High-dimensional datasets often have lower-dimensional structure, which frequently takes the form of a manifold. There are many algorithms (e.g., Isomap) that are used in practice to fit manifolds and thus reduce the dimensionality of a given dataset. In our work, we consider the problem of recovering a d-dimensional submanifold M of R^n when provided with noiseless samples from M. Ideally, the estimate M_hat of M should be an actual manifold. Generally speaking, existing manifold learning algorithms do not meet these criteria. Fefferman, Mitter, and Narayanan (2013) have developed an algorithm whose output is provably a manifold. Additionally, when we have noiseless data from M, M_hat is close in empirical risk to M. The key idea is to define an approximate squared-distance function (asdf) to M that can be calculated from the data.
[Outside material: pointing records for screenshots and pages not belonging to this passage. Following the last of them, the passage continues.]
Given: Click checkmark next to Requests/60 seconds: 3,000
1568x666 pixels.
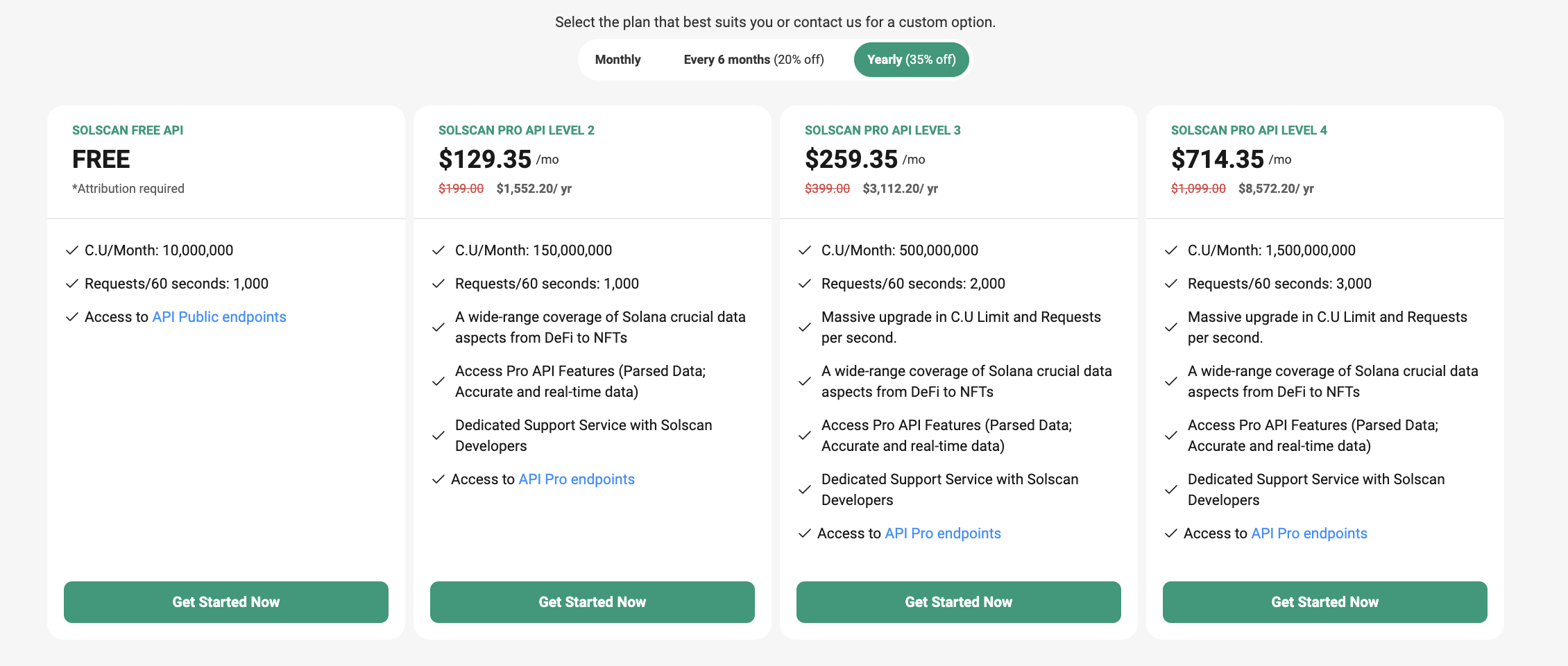Looking at the screenshot, I should click(1170, 284).
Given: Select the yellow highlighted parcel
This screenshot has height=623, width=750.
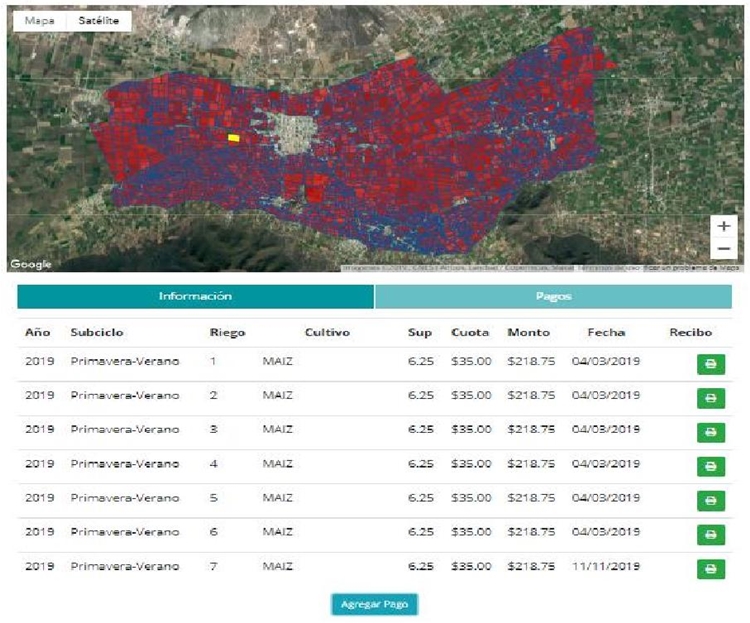Looking at the screenshot, I should 233,138.
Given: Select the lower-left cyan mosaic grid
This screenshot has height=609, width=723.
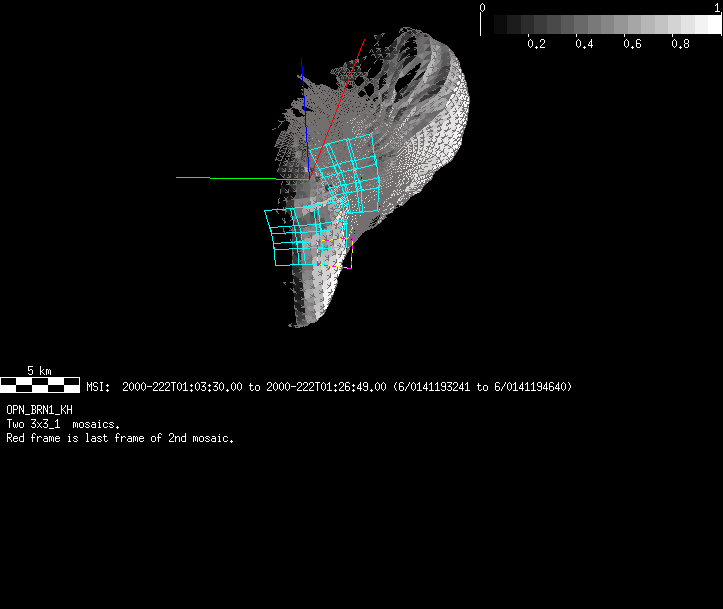Looking at the screenshot, I should point(290,238).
As long as this function meets certain regularity conditions, M_hat is given by the set of points where the gradient of the asdf is orthogonal to the subspace spanned by the largest n - d eigenvectors of the Hessian of the asdf. In this talk, we present work showing that kernel density estimation can be used to construct an asdf that meets the required regularity conditions. We will also briefly discuss work in which we use a collection of tangent spaces estimated with local PCA to define another asdf.